[Stored records]
########

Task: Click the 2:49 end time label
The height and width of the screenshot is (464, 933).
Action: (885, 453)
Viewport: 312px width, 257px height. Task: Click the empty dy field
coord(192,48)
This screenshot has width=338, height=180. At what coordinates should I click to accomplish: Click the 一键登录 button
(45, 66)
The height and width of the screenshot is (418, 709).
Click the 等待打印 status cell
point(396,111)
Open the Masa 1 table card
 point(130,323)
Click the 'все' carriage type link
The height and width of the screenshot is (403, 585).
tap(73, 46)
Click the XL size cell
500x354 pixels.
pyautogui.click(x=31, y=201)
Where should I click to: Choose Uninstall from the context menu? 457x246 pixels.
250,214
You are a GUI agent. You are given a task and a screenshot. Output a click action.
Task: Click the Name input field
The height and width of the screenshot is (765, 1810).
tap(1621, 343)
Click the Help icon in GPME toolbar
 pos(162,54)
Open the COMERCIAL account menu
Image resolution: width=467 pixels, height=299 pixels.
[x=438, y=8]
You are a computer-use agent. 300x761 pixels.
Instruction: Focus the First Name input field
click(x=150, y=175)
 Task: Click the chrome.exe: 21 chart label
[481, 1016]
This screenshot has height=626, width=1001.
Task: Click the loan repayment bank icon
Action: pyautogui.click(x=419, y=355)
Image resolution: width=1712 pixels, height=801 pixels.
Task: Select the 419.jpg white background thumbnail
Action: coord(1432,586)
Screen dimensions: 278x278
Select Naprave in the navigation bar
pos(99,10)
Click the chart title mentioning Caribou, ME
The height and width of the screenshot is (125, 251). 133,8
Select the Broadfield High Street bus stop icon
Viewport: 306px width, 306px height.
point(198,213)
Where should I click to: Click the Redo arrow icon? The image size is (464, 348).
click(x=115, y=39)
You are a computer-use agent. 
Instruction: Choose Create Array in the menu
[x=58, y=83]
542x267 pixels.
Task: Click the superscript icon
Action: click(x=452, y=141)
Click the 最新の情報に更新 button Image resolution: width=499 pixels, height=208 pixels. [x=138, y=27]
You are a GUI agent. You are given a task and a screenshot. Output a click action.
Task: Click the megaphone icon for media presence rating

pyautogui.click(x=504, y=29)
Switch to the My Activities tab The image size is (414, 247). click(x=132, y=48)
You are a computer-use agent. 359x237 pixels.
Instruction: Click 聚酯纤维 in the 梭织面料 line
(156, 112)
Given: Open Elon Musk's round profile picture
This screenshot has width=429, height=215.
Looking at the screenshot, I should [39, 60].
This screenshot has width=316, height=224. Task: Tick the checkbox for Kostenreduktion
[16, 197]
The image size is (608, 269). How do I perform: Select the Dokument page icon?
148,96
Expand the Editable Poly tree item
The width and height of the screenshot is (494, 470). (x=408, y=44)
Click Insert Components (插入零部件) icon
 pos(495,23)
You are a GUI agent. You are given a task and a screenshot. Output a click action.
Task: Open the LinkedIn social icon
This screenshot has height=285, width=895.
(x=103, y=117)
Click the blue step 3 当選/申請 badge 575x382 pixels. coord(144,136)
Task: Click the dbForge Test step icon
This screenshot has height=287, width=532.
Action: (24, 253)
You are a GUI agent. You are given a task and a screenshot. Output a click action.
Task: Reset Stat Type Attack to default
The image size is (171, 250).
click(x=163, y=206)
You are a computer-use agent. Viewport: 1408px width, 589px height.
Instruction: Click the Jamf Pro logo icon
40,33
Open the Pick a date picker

########

Across the entries above, find each line with the word "computer" and please copy it out.

You are a computer-use agent. 300x761 pixels.
You are a computer-use agent. 
You are a computer-use agent. 359x237 pixels.
You are a computer-use agent. Viewport: 1408px width, 589px height.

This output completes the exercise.